An icon in southern Alberta agriculture has “gone to manage the grasslands of heaven.”
Those are the words Ed Nelson’s family used in the 92-year-old’s obituary after he passed away on Nov. 27. He was known as a man with a big heart, and a passion for agriculture.
“He was a big man, he was six-foot-four and probably weighed 250 pounds, he was a big guy, but he was never a big property owner,” said son Tim Nelson. “He didn’t own thousands of acres himself, he just had 1,000 acres here. Just always thinking how he could help everybody else is the main thing.”
Ed started helping other farmers after serving in the Royal Canadian Navy in the Second World War. When he returned home to the Stavely area, he was determined to grow Canada’s cattle industry and help veterans while he was at it.
Initially, he worked with Spruce Grazing Co-op west of Nanton, but went on to start his own venture.
Along with a handful of other veterans, Ed purchased the now-world-renowned Waldron Ranch Grazing Co-op, in the Foothills southwest of Longview along Highway 22. The vets raised $1 million together to open the grazing co-op, which included about 40,000 acres in the beginning.
“His big thing was to try to get land for the veterans, just to buy land so the veterans could run their cattle in the summertime and then bring them home in the wintertime and feed them,” said Nelson. “He wanted to band them all together.”
Though Waldron Ranch began as a way to help veterans, it grew to include other local farmers and ranchers as well. Shares in the land were sold, and the number of shares owned by a partner determined the number of cattle that could be grazed on the land, said Nelson.
With the help of a loan from the Bank of Montreal, the ranch was able to finance 75 per cent of its land, and the buy-in was 25 per cent of the share value, he said.
“It was actually quite an ingenious thing to do,” said Nelson. “To be honest, it was very forward-thinking philosophy. They ran Waldron so it could be best for everybody.”
Waldron Ranch has become a model for grazing co-ops around the world, he said.
Ed never stopped working to ensure the grasses on the land were the best in order to raise quality cattle, which often meant bringing in people to conduct studies and implementing the recommendations that came out of them, he said.
Waldron Ranch grew over the years to 51,000 acres. Then in 2013, the group purchased 14,000 acres from the King brothers, who were 92 years old and had lived on their land all their lives.
Today, Waldron Ranch boasts 65,000 acres of forested, grazing, and peated land.
There were other feats over Ed’s years. He helped salvage the Stavely Livestock Auction Market, which many southern Alberta farmers and ranchers relied on, by creating another co-op in the 1970s to keep it running.

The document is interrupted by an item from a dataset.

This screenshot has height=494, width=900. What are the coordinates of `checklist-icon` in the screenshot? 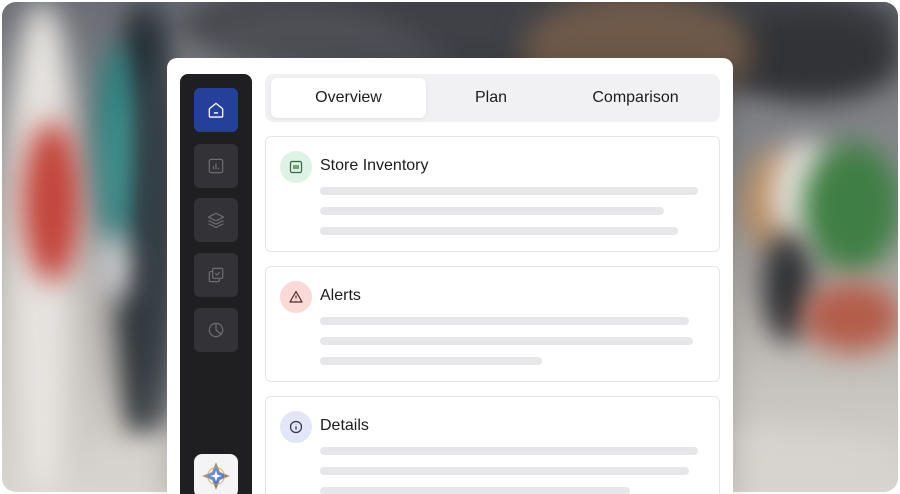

He also helped start up the Willow Creek Surface Rights Society when it became clear the oil and gas industry would continue expanding into southern Alberta. The organization helped farmers negotiate with oil and gas companies, said Nelson.
One of Ed’s biggest coups was going up against the Canadian Wheat Board in the late 1970s, he said. A group of 53 farmers had over-delivered to the granary in Stavely and were begin charged by the Wheat Board because it was illegal to take grain to an elevator without a quota to sell it.
“It was the Alberta Wheat Pool elevator, which was a farmer-owned co-operative, and the operator said we could store the grain there until we could sell it,” said Nelson. “That’s the way we thought it should work. It didn’t quite go that way because the Canadian Wheat Board got a hold of it and said we couldn’t do that.”
All the farmers were charged, then offered a plea bargain to reduce charges if the farmers admitted they shouldn’t have stored their grain in the elevator.
“So 52 of them said okay, but Dad said, ‘Screw you, I’m not wrong. This is our business and this is our elevator, we can do what we want,’” said Nelson. “He actually continued on and fought it, and he was the only one who got an absolute discharge.”
Ed never appreciated the Canadian Wheat Board, which he said was a government organization trying to control farmers. One of his happiest days was when the wheat board was dissolved in 2015, said Nelson.
A staunch conservative, Ed was one of the founding members of the Reform Party along with Preston Manning.
“He was always very involved with politics,” said Nelson. “Even a year ago he said to me, ‘Tim, I want to send a cheque to the Jason Kenney campaign.’ It was important to him, that conservative attitude and capitalistic economy.”
Ed was also very active with service clubs throughout his life, becoming a member of the Elks, the Oddfellows and the Legion, as well as others.
He was instrumental in erecting bronze plaques to mark historical rural schools and post offices, and then having a book written about the buildings to commemorate their heritage, said Nelson.
In 2017, he was recognized as one of 150 people who received a Canada 150 medal from MP John Barlow for his service and dedication to his province, country and industry.
“He’s one of those guys you don’t hear much about until after he’s gone, then you think, he did a lot of stuff, a lot of behind-the-scenes,” said Nelson. “Dad worked his butt off all his life. He probably helped more people than you could imagine.”